Kim Olson added that these inequities can be further compounded as families with extra resources can begin saving earlier and at a higher rate, which in itself builds more resources. “It's just a completely different mechanism for wealth building when people already have money to begin with,” she said. “It just perpetuates this problem because as soon as people get access, they start to save.”
Olson previewed upcoming research that underscored how this reality can affect other dimensions of one’s life. For example, in the area of care, half of Black workers and 41% of Hispanic workers noted that providing unpaid caregiving to family members created financial hardships for them, compared to just 30% of White respondents.
She also laid out how a lack of wealth and financial savings can impact individuals later in life: While lack of funds for retirement is a universal problem (the median amount workers have saved for retirement is $35,000), the forthcoming paper notes that while 58% of white workers have a 401(k) or other retirement savings plan, just 41% of Black workers and 31% of Hispanic workers do.
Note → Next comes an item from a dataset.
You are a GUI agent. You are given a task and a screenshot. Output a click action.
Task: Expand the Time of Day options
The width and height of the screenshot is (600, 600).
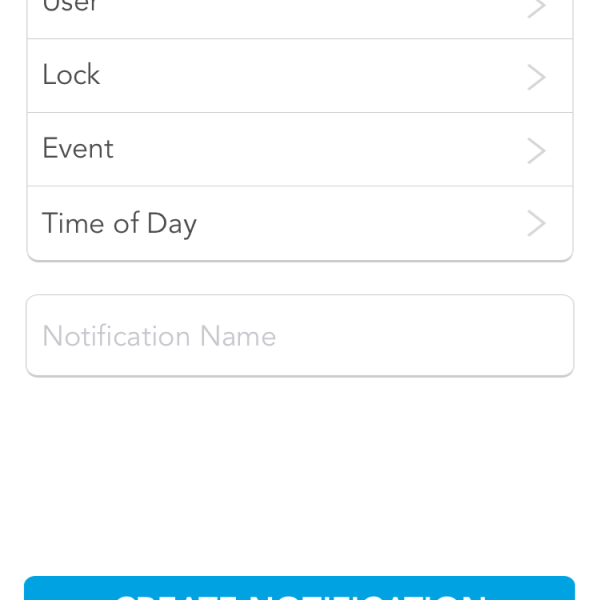point(537,224)
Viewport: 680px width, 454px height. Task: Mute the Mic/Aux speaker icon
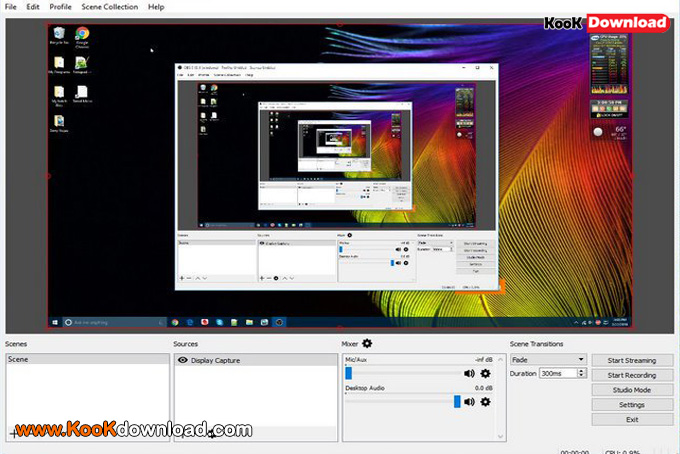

So what can turn the tide? Ruthie Liberman suggested that interventions to help individuals and families thrive must be intersectional. She walked through EMPath’s powerful Economic Mobility Bridge program, which works along five essential pillars to help families achieve economic self-sufficiency and long-term success. Finances are just one dimension. The five pillars touch on multiple aspects of personal and family wealth: family stability, well-being, financial management, education and training, and employment and career.
For workers, Olson mentioned the role public or private automatic savings programs can play in helping workers have access to savings. In the health care industry, Dr. James noted that health care services have been more effective when combined with financial coaching and other tools that help ensure individuals and families have access to economic stability, security, and mobility. The panelists also shared several other opportunities like baby bonds, housing incentives, and flexible funding for wealth-building, like those to help households open and expand their businesses.
However, much more needs to be done to even understand the full ramifications of gaps in personal wealth. For example, there’s a need for stronger data that uncovers the prevalence and impact of a lack of personal wealth on underreported racial and ethnic communities, such as Native and AAPI households. The Boston Fed and several partners (including the Boston Foundation) are undertaking a long-awaited update to the Fed’s well-known 2015 “Color of Money” report that will help to address this issue. The new survey expands the study's data collection to include more racial and ethnic groups and translates the survey into six different languages. Outreach and data collection for that report will happen next year, with the report due out in 2026.